What you need to do:
The word "will" marks the lines to copy; find all of them in the entries below.

[Pixel coordinate grounding data]
....................

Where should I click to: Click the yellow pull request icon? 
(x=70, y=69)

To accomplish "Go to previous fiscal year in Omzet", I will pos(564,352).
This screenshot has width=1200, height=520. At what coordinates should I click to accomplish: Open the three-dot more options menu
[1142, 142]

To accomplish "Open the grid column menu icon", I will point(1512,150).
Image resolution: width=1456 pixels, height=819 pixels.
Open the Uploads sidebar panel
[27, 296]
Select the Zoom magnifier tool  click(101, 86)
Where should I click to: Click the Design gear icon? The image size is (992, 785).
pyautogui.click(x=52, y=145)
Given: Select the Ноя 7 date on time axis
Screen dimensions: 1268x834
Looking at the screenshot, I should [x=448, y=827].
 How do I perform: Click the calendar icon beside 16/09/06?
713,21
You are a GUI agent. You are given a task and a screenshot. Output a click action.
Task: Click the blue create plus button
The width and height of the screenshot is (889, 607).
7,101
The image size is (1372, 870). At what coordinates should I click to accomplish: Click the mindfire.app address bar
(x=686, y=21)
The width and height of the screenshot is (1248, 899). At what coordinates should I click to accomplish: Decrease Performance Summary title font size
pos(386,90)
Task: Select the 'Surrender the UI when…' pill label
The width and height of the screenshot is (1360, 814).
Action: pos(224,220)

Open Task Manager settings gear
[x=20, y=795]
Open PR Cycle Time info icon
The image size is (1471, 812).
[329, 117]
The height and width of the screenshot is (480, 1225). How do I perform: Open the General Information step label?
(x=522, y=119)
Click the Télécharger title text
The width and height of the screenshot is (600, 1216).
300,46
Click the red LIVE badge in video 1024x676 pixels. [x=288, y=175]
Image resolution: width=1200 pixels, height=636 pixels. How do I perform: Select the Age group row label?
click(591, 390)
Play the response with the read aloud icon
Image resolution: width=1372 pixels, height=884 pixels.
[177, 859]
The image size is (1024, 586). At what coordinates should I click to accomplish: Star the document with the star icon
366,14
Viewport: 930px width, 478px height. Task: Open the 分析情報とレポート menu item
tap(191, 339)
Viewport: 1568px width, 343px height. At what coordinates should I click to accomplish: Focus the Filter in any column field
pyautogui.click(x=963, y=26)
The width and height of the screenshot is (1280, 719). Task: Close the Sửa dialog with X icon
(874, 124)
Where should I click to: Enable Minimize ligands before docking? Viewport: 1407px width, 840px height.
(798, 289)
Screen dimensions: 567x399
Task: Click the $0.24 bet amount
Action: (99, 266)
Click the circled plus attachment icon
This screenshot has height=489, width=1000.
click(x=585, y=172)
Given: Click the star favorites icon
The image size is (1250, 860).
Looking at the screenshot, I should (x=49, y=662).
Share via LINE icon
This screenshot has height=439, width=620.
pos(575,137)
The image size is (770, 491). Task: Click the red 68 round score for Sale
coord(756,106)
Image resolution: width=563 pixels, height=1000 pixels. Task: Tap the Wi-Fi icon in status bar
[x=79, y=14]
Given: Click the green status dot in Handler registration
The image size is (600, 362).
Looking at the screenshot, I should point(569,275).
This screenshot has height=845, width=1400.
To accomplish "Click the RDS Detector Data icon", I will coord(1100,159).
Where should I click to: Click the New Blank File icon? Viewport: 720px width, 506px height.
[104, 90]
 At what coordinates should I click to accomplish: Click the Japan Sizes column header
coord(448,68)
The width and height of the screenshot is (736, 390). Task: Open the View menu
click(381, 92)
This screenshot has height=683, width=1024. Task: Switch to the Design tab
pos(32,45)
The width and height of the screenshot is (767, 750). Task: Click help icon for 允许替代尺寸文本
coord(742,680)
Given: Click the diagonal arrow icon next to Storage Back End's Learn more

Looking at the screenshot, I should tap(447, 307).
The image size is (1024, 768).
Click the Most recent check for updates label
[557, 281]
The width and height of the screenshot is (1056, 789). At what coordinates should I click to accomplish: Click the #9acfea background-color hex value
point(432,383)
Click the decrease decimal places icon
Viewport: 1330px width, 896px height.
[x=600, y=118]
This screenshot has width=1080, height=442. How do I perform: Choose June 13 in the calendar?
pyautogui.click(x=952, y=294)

....................

Expected output:
To accomplish "Go to previous fiscal year in Omzet", I will pos(564,352).
To accomplish "Open the grid column menu icon", I will point(1512,150).
To accomplish "Click the RDS Detector Data icon", I will coord(1100,159).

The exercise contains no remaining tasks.